Referencing Toni Morrison’s comment that Clinton was "America’s first black president," Wilder writes:
Obama was elected in a flourish of promise that many in the African-American community believed would help not only to symbolize African-American progress since the Civil War and Civil Rights Acts but that his presidency would result in doors opening in the halls of power as had never been seen before by black America.
Has that happened? I am forced to say, “No” — especially when comparing Morrison’s metaphorical first black president to the actual first black president.

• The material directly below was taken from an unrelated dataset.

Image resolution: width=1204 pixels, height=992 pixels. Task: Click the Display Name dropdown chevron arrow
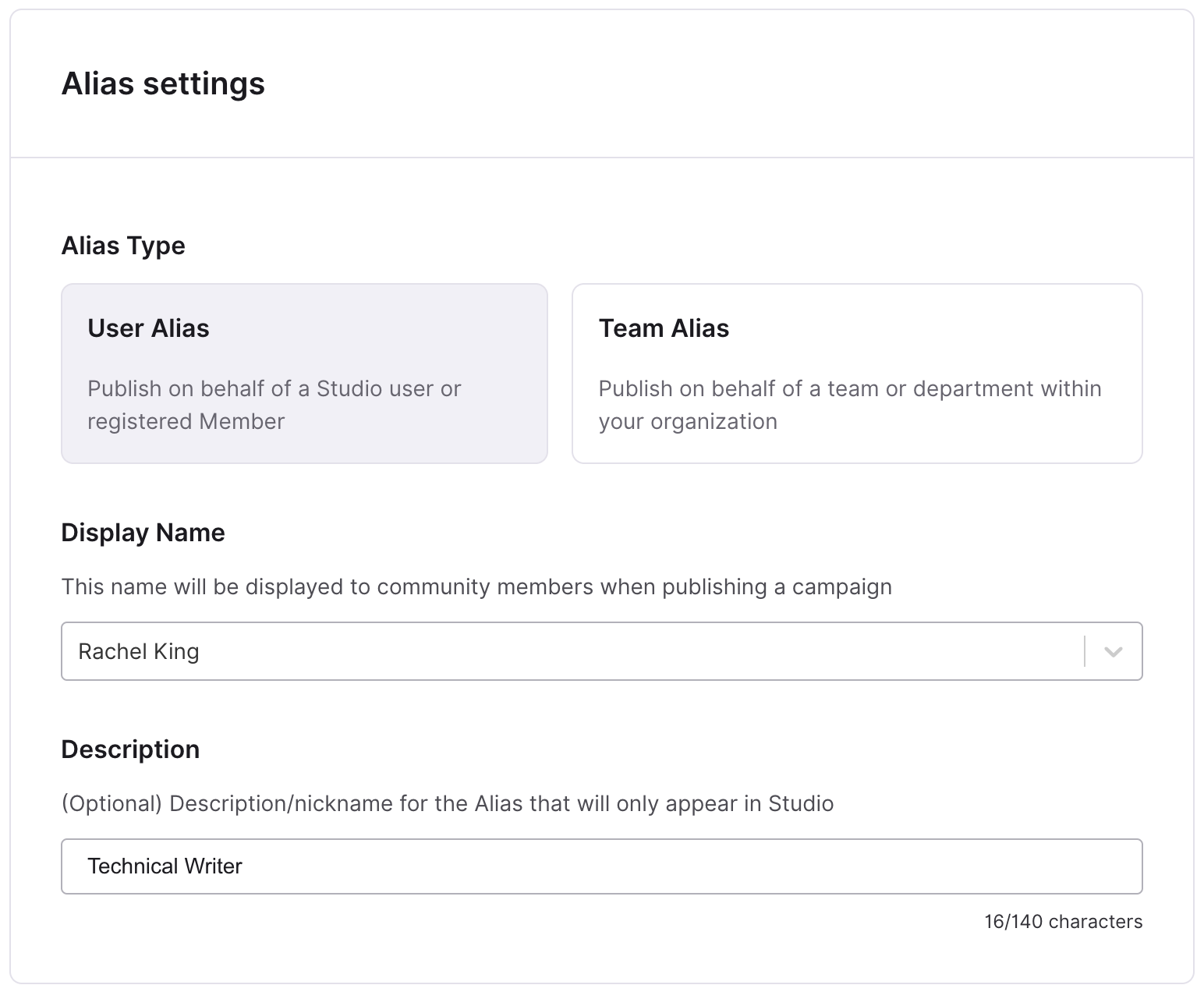click(x=1113, y=651)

Think back on a small slice of merely the upper levels of the Clinton administration, and remember how many Cabinet agencies the Arkansan had named African-Americans to lead: Agriculture Secretary Mike Espy, Labor Secretary Alexis Herman, Commerce Secretary Ron Brown, Energy Secretary Hazel O’Leary, Transportation Secretary Rodney Slater, Veterans Affairs Secretary Jesse Brown, Army Secretary Togo West, who succeeded Brown at Veteran Affairs, Office and Management and Budget Director Franklin Raines and Director of National Drug Control Policy Lee Brown. Clinton also regularly cited Vernon Jordan as a respected adviser and strategist.
Clinton may not have been the nation’s first black president — but he did make appointments like he was. Obama would do well to look a little closer at the Clinton template.
By birth and life experience, Clinton cannot lay claim to the title of first black president — as Morrison knighted him. But Obama needs to work harder to make it less obvious that Clinton, in governing deed, actually deserves it more that the 44th president does.